**Supplied records**

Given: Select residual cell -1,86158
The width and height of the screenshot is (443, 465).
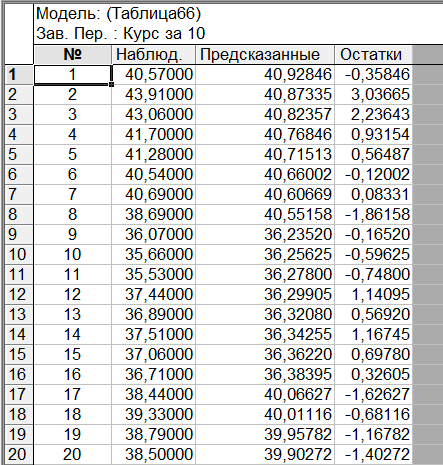Looking at the screenshot, I should coord(373,214).
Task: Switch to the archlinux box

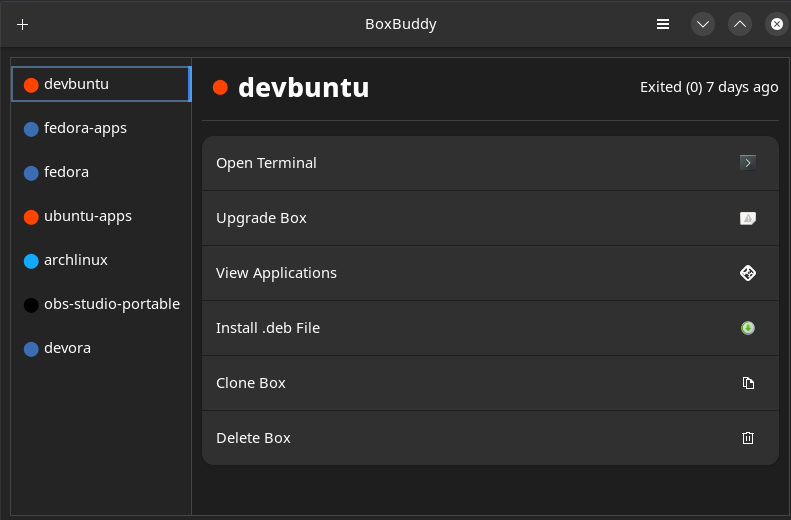Action: coord(76,260)
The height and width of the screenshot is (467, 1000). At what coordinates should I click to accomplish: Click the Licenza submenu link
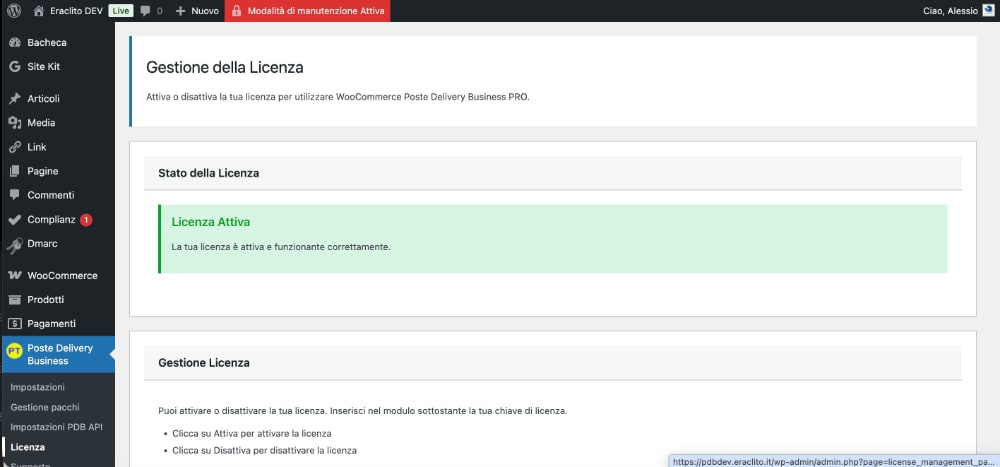pyautogui.click(x=27, y=447)
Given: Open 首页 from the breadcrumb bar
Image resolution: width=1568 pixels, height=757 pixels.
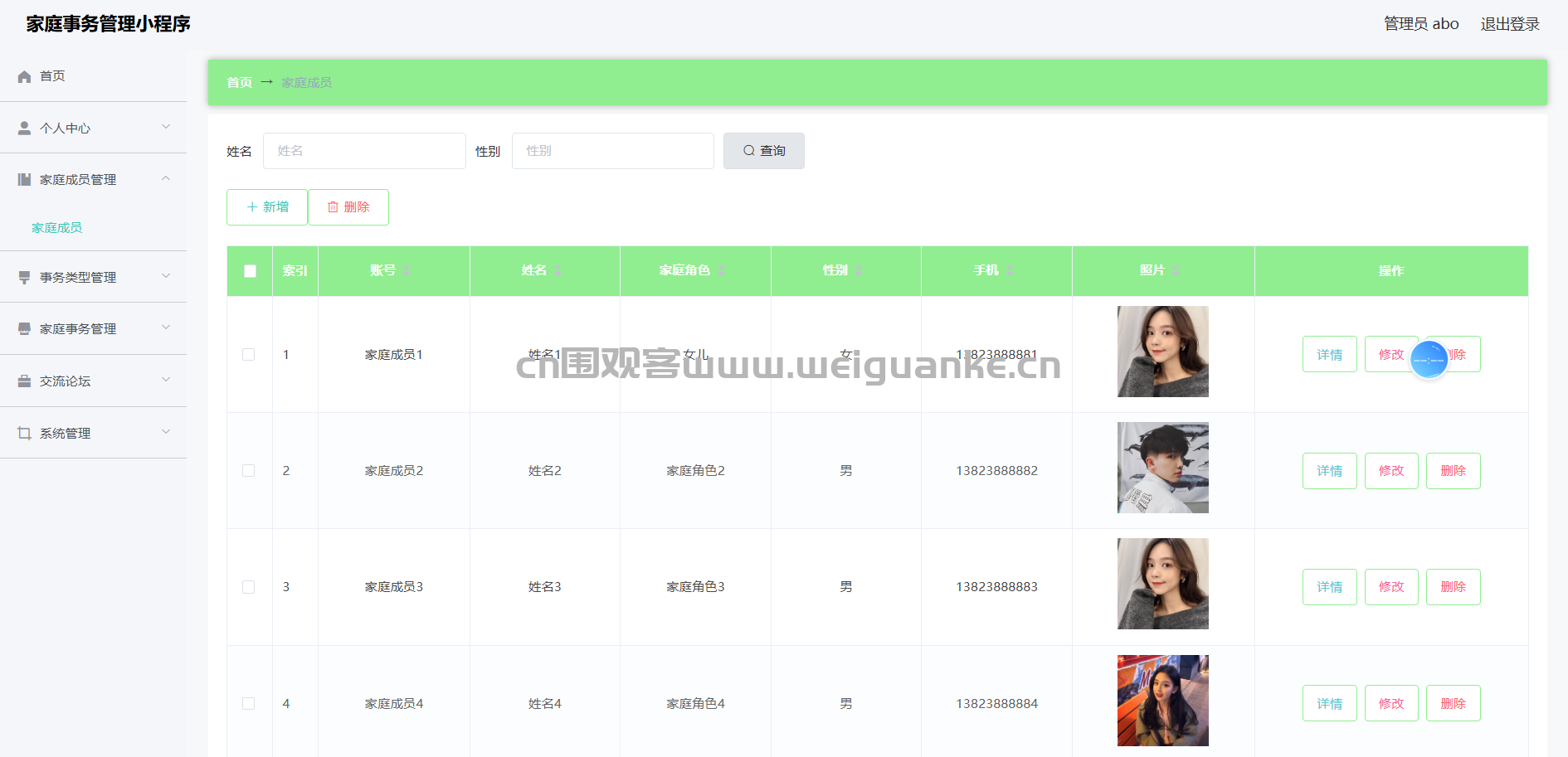Looking at the screenshot, I should tap(239, 82).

**Goal**
Please give every line of the items above as a numbered list, leaving out blank lines and the pictures.

**Task output**
1. Given: Select residual cell -1,86158
2. The width and height of the screenshot is (443, 465).
3. Looking at the screenshot, I should coord(373,214).
4. Task: Switch to the archlinux box
5. Action: coord(76,260)
6. The height and width of the screenshot is (467, 1000). At what coordinates should I click to accomplish: Click the Licenza submenu link
7. pyautogui.click(x=27, y=447)
8. Given: Open 首页 from the breadcrumb bar
9. Image resolution: width=1568 pixels, height=757 pixels.
10. Looking at the screenshot, I should tap(239, 82).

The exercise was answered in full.